### GOALS
a) From the convolutional neural networks text, list every variable on the right-hand side of the H_out formula.
b) Reproduce the part of the convolutional neural networks text that begins at the words "H_out = floor((H_in" and stops after "(k-1) per dimension.".

### ARTICLE
** BEGIN **
Convolutional Neural Networks

Convolution Operation

A convolution layer applies learned filters to input feature maps, preserving spatial structure.

2D Convolution

(I * K)[i, j] = sum_{m} sum_{n} I[i+m, j+n] * K[m, n]

For a layer with C_in input channels and C_out output channels, each filter has shape (C_in, k_h, k_w):

Output[c_out, i, j] = sum_{c_in} sum_{m,n} Input[c_in, i+m, j+n] * Filter[c_out, c_in, m, n] + bias[c_out]

Output Size Formula

H_out = floor((H_in + 2*padding - kernel_size) / stride) + 1
W_out = floor((W_in + 2*padding - kernel_size) / stride) + 1

Stride and Padding

Stride: step size of filter movement. Stride > 1 downsamples the feature map.
Valid padding (p=0): output shrinks by (k-1) per dimension.
** END **
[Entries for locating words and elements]
** BEGIN **
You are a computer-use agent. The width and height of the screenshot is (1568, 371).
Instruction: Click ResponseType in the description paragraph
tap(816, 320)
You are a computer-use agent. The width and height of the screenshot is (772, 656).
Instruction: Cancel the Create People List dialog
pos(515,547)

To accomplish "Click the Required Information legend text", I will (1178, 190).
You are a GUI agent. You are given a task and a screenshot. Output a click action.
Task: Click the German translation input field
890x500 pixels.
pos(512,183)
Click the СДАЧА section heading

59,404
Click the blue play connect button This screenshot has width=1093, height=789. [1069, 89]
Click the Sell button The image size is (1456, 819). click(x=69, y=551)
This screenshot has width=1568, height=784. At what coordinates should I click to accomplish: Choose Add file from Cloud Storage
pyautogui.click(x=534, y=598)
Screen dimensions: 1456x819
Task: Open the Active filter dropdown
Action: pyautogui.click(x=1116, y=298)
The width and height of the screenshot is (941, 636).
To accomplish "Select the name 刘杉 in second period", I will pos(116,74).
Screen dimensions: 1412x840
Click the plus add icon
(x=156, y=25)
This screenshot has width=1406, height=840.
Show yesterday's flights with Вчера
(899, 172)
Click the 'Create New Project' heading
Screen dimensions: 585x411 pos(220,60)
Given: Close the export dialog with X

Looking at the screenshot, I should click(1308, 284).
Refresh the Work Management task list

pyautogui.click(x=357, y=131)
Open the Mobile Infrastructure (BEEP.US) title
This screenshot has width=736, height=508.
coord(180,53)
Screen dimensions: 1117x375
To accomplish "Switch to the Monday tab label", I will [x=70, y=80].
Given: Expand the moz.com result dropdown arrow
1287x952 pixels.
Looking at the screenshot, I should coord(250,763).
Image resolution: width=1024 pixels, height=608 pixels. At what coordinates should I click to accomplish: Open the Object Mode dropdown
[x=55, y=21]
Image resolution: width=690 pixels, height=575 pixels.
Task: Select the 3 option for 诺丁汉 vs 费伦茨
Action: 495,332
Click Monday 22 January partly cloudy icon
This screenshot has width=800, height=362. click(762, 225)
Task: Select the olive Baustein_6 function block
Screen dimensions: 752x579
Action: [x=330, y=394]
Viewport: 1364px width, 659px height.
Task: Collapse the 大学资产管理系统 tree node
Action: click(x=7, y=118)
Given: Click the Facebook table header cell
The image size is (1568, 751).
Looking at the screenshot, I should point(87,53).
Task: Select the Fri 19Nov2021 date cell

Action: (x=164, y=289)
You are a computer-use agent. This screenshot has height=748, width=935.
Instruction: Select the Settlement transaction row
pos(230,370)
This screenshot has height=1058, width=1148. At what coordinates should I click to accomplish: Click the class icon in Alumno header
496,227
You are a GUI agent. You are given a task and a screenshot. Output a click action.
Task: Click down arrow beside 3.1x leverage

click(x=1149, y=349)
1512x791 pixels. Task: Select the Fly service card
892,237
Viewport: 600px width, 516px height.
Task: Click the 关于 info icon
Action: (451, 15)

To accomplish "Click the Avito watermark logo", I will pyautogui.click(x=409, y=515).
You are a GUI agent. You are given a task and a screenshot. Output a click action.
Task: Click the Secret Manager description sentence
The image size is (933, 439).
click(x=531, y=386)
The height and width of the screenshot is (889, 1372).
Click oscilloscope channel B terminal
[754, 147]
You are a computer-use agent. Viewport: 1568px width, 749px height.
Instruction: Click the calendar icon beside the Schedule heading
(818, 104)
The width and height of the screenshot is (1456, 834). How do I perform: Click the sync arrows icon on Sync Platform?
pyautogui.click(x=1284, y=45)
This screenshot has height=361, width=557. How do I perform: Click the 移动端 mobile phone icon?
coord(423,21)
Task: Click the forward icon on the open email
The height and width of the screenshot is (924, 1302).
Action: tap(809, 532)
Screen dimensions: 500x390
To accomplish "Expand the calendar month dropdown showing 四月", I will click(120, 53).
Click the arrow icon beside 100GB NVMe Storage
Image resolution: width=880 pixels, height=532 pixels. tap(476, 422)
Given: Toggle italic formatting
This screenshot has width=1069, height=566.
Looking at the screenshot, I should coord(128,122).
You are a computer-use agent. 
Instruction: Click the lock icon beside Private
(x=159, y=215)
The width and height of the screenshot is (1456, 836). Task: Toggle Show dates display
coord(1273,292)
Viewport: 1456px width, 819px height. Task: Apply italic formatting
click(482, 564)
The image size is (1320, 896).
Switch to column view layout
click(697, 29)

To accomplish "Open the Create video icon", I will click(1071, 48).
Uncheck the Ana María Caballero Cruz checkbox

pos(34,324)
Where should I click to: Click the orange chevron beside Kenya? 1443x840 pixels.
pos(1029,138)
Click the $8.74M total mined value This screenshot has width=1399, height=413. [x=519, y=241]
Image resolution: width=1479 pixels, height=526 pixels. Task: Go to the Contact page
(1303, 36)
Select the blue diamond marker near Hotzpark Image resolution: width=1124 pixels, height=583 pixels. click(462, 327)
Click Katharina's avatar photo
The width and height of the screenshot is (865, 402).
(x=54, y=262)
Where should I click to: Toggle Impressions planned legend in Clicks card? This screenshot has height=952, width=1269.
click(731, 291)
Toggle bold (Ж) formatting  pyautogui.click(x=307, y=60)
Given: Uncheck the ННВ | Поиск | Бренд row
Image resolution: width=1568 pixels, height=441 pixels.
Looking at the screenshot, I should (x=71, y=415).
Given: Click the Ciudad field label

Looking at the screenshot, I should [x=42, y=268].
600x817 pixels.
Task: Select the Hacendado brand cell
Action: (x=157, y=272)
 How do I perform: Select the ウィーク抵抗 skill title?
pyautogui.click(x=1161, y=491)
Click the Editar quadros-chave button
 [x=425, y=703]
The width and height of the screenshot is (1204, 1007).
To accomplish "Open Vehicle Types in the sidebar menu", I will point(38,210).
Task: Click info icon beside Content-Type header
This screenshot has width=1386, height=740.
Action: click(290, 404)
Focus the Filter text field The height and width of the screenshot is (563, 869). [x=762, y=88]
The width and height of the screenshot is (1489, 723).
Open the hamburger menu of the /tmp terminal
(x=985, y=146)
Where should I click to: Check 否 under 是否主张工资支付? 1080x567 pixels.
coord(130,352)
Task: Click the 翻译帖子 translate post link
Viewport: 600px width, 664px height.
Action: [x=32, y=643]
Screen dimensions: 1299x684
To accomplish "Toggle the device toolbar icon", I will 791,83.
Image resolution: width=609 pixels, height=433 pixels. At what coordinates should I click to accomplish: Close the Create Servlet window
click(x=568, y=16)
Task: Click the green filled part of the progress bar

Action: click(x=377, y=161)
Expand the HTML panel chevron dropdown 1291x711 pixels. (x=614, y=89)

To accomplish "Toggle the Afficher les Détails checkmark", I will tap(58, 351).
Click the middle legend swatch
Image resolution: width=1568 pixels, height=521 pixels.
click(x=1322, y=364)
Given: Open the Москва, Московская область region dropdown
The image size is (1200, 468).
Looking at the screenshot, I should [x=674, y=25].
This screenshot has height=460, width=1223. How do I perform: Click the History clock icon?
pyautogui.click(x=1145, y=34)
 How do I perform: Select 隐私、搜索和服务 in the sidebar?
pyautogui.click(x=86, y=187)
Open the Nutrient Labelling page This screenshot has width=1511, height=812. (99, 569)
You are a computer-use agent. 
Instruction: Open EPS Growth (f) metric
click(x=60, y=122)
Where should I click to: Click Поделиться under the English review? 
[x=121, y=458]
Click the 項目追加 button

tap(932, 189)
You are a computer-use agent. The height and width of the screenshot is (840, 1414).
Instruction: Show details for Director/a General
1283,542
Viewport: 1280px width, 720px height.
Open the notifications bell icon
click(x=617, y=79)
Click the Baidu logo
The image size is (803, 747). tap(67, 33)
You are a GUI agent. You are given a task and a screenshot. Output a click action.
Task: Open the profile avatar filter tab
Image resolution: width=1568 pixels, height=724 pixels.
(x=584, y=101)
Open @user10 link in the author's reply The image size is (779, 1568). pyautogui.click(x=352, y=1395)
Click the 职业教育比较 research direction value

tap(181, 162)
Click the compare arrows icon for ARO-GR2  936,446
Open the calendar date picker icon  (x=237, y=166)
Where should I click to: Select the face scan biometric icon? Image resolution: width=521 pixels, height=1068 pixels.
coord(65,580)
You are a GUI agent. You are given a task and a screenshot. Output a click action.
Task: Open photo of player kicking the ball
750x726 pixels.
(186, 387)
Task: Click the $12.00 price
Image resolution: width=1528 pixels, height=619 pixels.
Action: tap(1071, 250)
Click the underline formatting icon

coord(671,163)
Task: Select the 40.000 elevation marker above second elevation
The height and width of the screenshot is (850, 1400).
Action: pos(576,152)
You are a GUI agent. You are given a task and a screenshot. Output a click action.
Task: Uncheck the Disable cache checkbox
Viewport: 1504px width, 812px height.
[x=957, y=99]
** END **
### ANSWERS BY TASK
a) H_in, padding, kernel_size, stride

b)
H_out = floor((H_in + 2*padding - kernel_size) / stride) + 1
W_out = floor((W_in + 2*padding - kernel_size) / stride) + 1

Stride and Padding

Stride: step size of filter movement. Stride > 1 downsamples the feature map.
Valid padding (p=0): output shrinks by (k-1) per dimension.